The Top of the World Lounge is located on the top floor of Bay Lake Tower, just a short walk from the front entrance of the Magic Kingdom. The lounge is open to Disney Vacation Club (DVC) members who are staying in a Disney owned and operated hotel, along with any guests staying on their reservation. Currently, the lounge opens at 6:00 p.m. and is available to DVC members every day, except July 3rd and 4th and December 30th and 31st.
To get to the Top of the World Lounge, members need to check in at the desk in the Bay Lake Tower lobby. There, Cast Members will scan your Magic Band or Key to the World card, and if no DVC member notation appears on their reservation, will need to also show a DVC membership card.
On this particular night, we arrived well before the scheduled start time for Wishes so we can grab a snack and drink before the fireworks. We ordered the Soft Pretzel Sticks and Dip, which was great, and while my drink was not memorable, my wife ordered the Tip Top Colada, which was one of the best drinks either of us had tasted on that trip, and probably well before that as well. This drink is described as Captain Morgan Original Spiced Rum and Pina Colada Mix topped off with a float of Midori. It sounds simple, but it really was great, and I would recommend it and the Pretzels to anyone visiting the lounge.

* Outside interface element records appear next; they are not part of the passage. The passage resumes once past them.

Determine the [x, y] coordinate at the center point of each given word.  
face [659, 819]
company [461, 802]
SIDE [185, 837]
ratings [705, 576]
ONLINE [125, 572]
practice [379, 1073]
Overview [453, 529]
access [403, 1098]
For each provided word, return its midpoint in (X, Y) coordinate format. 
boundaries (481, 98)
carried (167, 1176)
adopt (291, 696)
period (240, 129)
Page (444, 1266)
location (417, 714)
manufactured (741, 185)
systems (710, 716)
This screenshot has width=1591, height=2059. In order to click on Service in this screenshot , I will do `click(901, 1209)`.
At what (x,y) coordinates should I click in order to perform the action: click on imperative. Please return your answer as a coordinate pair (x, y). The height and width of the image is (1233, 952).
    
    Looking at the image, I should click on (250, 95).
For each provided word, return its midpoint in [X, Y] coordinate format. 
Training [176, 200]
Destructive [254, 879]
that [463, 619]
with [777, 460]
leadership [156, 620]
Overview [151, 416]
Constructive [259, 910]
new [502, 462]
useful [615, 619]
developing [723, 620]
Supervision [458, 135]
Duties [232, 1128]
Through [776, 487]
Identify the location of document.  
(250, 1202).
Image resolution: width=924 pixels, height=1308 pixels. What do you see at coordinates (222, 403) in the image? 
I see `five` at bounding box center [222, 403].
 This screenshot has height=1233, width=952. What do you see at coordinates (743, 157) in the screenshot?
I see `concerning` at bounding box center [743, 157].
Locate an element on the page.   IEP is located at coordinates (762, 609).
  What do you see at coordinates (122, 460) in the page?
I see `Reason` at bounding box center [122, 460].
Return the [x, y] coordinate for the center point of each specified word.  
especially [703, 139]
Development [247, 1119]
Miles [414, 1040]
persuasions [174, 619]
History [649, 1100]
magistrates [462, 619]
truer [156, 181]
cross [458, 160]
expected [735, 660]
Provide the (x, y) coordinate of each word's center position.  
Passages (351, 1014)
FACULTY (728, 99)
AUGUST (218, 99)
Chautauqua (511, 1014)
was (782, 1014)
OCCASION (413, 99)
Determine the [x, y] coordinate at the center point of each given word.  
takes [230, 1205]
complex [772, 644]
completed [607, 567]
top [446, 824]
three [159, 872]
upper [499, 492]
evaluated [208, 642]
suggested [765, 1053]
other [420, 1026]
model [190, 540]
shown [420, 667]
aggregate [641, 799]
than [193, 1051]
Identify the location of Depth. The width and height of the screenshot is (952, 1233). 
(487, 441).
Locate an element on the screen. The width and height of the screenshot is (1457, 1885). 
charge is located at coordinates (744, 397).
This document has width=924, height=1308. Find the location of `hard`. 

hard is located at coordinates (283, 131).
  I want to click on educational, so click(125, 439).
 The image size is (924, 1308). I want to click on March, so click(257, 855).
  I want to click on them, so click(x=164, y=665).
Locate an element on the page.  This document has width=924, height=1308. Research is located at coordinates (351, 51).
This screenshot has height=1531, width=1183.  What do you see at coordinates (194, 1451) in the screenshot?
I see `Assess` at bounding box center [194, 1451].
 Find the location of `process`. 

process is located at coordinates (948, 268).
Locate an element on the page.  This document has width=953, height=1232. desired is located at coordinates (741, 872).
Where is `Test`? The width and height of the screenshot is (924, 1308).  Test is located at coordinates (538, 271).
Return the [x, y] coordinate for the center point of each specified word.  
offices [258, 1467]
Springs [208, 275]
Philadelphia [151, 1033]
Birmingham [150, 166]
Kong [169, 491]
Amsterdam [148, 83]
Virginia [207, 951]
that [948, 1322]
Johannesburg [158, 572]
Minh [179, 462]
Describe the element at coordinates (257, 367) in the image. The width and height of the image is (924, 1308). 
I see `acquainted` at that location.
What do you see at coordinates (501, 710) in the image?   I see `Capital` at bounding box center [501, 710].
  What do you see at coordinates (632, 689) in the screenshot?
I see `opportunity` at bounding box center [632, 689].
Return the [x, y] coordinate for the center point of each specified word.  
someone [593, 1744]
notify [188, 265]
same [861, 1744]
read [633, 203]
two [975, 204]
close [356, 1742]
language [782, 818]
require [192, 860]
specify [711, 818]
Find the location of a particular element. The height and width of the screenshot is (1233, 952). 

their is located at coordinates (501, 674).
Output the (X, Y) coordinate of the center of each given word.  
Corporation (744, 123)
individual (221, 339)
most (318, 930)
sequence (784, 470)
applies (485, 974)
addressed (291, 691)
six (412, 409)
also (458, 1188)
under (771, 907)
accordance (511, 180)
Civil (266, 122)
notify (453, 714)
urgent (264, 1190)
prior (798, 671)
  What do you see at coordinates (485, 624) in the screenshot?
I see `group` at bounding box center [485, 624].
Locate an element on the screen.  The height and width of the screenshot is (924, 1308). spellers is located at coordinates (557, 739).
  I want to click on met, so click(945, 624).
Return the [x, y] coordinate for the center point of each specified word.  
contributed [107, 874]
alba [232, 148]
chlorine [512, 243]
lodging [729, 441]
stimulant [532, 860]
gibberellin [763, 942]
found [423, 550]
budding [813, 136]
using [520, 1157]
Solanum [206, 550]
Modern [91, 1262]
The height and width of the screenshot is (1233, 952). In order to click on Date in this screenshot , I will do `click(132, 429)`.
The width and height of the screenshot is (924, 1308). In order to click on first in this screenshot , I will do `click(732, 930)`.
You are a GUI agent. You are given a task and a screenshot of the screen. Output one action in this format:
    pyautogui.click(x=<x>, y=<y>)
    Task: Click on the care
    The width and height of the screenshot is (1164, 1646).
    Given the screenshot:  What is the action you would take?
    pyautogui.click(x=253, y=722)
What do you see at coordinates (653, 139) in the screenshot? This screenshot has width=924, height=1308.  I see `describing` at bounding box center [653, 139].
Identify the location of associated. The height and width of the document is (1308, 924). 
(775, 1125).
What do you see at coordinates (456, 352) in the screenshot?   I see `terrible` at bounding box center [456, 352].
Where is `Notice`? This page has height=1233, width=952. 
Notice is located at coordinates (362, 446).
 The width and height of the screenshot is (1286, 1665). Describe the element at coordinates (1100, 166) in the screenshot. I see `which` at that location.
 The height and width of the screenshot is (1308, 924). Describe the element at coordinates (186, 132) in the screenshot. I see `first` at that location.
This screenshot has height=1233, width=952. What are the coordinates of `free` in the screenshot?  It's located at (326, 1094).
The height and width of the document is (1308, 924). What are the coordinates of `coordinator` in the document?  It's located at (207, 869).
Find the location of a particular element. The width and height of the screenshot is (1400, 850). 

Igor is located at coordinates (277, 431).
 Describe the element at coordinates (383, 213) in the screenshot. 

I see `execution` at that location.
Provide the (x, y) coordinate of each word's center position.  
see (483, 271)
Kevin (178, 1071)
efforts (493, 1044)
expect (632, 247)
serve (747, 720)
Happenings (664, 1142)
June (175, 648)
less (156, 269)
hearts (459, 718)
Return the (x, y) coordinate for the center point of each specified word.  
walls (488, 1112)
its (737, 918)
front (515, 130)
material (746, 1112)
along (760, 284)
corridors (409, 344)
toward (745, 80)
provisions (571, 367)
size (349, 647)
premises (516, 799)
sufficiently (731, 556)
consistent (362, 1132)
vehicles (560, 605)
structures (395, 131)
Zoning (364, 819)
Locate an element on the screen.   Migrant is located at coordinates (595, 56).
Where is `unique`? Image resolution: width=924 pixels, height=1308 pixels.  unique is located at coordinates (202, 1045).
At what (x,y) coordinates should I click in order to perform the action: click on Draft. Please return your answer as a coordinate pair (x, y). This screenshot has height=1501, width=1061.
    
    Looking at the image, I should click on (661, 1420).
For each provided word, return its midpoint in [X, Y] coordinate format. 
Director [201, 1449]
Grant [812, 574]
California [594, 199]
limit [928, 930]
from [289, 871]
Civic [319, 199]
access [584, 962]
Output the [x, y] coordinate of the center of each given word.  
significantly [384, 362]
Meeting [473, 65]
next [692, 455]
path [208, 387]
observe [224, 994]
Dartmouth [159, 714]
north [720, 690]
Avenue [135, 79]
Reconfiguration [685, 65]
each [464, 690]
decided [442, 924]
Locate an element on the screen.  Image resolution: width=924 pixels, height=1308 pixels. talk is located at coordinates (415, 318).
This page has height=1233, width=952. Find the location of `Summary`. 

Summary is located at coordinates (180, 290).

However much we enjoyed our snack, the reason to attend was to see the fireworks. When time was getting close, we went out to find a good spot on the rail and get the camera set up. A few initial technical notes for those more interested in the technical side of this: the camera I was using is a Nikon D3300 and knowing that I would be taking longer exposure pictures, I used a Gorilla Pod to securely set my camera up.
After finding my spot, I was able to take some preliminary pictures, including catching some of the end of the Main Street Electrical Parade in the Magic Kingdom and putting together an HDR (high dynamic range) picture of the Contemporary. We also got to see some of the Electrical Water Pageant.
As you may notice in the shots of the Magic Kingdom, or might remember if you have been to the California Grill, the view from here is not centered on the castle as you might be used to, but instead is more over Tomorrowland. When Wishes actually starts, the viewing area for the Top of the World Lounge gets the sound feed piped in so you can get the full Wishes experience.
A few more technical notes: to actually capture the fireworks I used Manual mode and always had my lens set to a focal length of 55mm with an ISO of 200 and an aperture of f/11. Based on the results I was getting I adjusted the exposure length a few times, going from .8 seconds to 6 seconds.
.8 Second Exposure
5 Second Exposure
6 Second Exposure
I personally like to have a slightly longer exposure for fireworks pictures to capture the movement, but sometimes this can increase the amount of things that can go wrong (I’m not sharing the overexposed pictures or ones that are rather blurry, for example).
Another important note is I decided to set up my camera with a short timer so I could set it up but not actual touch it at the moment the exposure began in order to avoid as much camera shake as possible.
That night I ended up taking a bunch of pictures (as I am wont to do), and many of them didn’t turn out at all. However, my preparation and set up did help me capture a few great moments, out of which this one, the inspiration for this story, was my favorite.